If you would like to lift limits on government power, and the people are behind you, then the process for amending the Constitution are clearly laid out….and should be no problem with the support of the people. You can even ditch the who Constitution and write a new one…but that requires telling people what you are about, and not a nebulous emphemeral cloud of hopeful changiness, round and round she goes where she stops nobody knows!
Camille Paglia comments on this same phenomenon, here.
Obama’s healthcare horror
http://www.salon.com/opinion/paglia/2009/08/12/town_halls/index.html
EscapeVelocity // Sep 4, 2009 at 12:38 pm
Racists in the Democrat Party
“Let’s have President Obama lead an honest discussion about the “No Whites Allowed” sign on Jackson’s home pictured above (and please do note that Jackson is an official Democrat Party and Obama campaign poll watcher, as well as an elected member of Philadelphia’s 14th Ward Democratic Committee).”
http://michellemalkin.com/2009/08/02/the-new-black-panther-partys-teachable-moments-on-race/
balconesfault // Sep 4, 2009 at 1:15 pm
So if someone thinks that individuals should be able to own the clothes on their backs but nothing else, then they arent Marxists? Is that your position?
Nope – in a classical Marxist sense, “property” means those things that represent the means of production. Land. Factories. Not your clothes.
What is the Democrats Constitution? What limits are included in the Democrats Constitution on State power and authority? Are there any? Is just “we dont agree with the US Constitution will ignore it and “re-interpret” it as we see fit” change we can believe in?
Democrats have the same Constitution as the Republicans, best I can tell.

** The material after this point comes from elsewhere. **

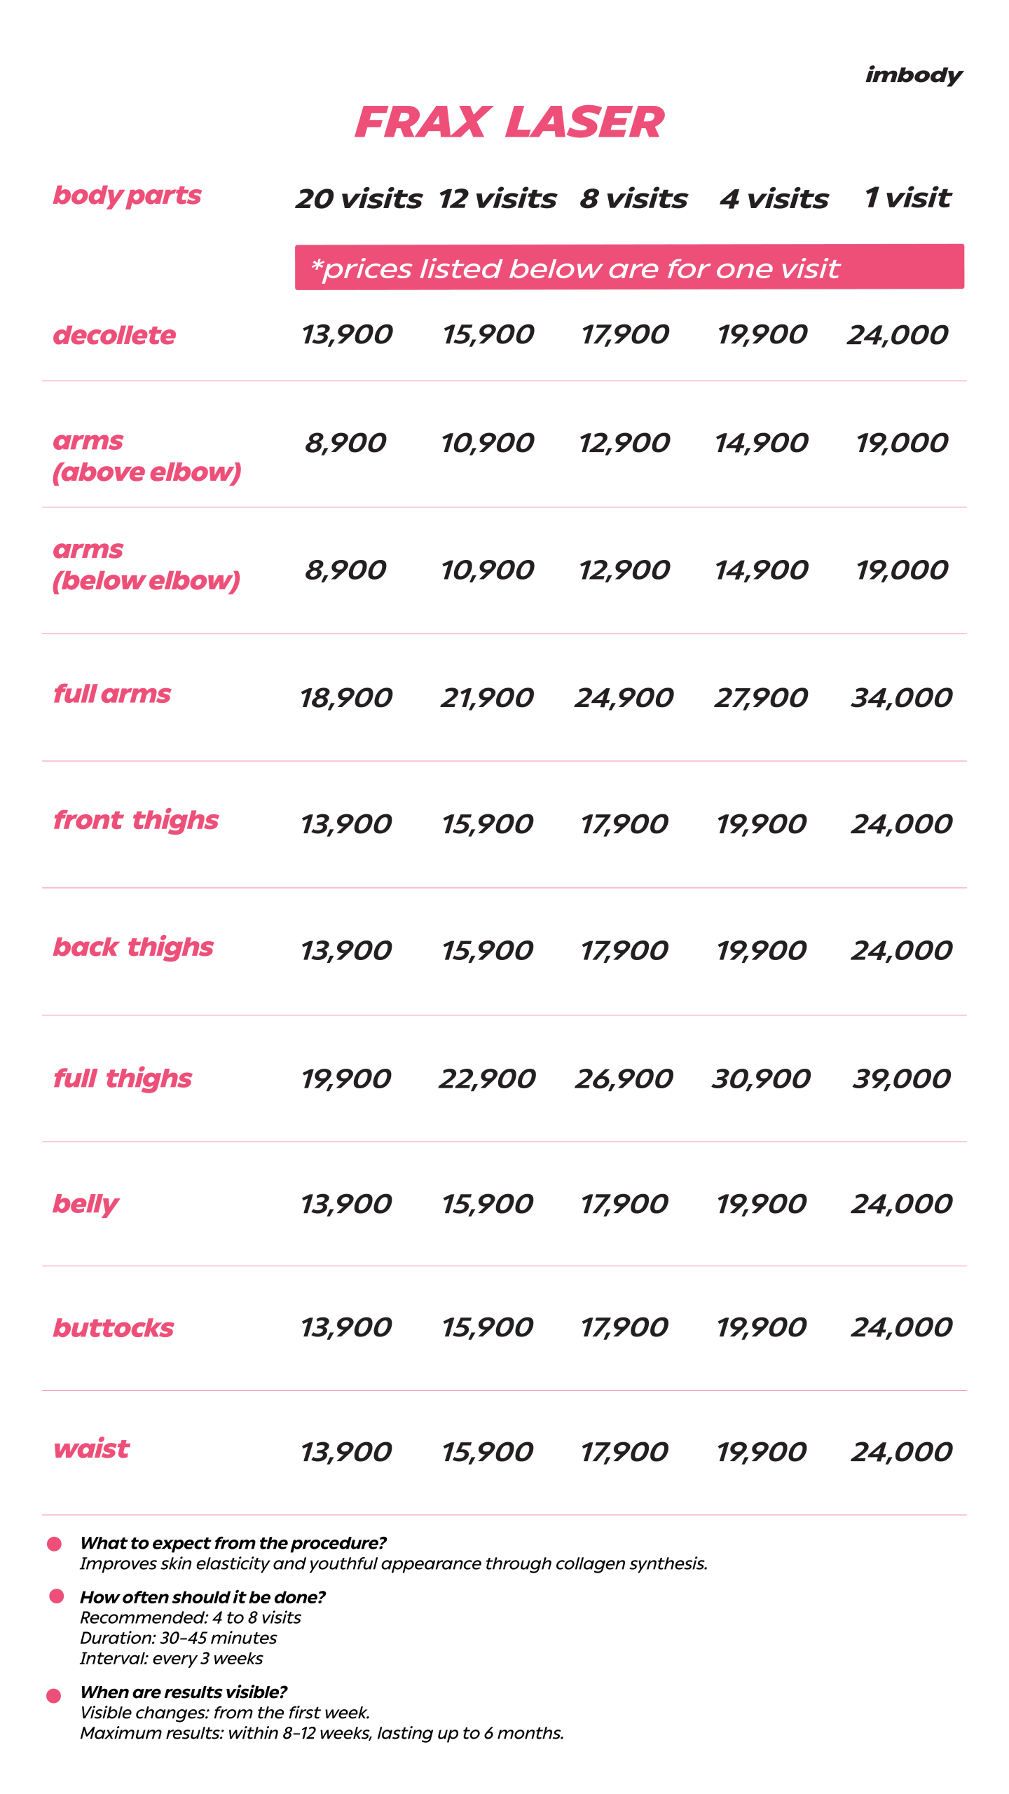Viewport: 1009px width, 1794px height.
Task: Select the 12 visits column header
Action: click(x=497, y=199)
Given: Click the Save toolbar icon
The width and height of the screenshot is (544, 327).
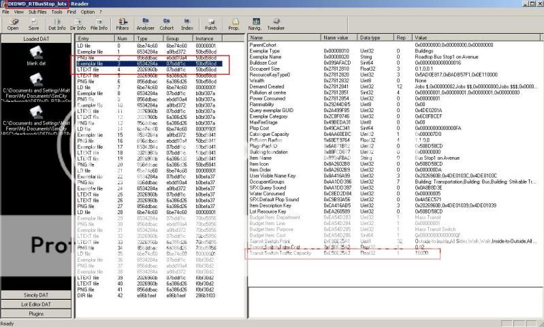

The whole “ignore and re-interpret” thing is usually just playing the refs … though there certainly were some serious “ignore” things going on during the last Administration in the name of national security.
Hell, I’ve been having an argument with Ireign here over whether or not a Federal Mandate that individuals purchase insurance from the private sector would be constitutional. I don’t believe it is. I also don’t believe that it would be constitutional for the Federal Government to require me to pay money into a federally administered private investment account.
balconesfault // Sep 4, 2009 at 1:19 pm
Jackson’s sign is indeed reprehensible, particularly for someone who wants to play a role in the political process. I’m not sure the context that Obama should publicly bring it up – he only commented on the Gates incident when a reporter thought it more important to ask at his press conference than another question on how the Federal Government intends to expand its role in the massive portion of our economy dedicated to healthcare – but if he’s asked about it I certainly hopes he will be very critical of it.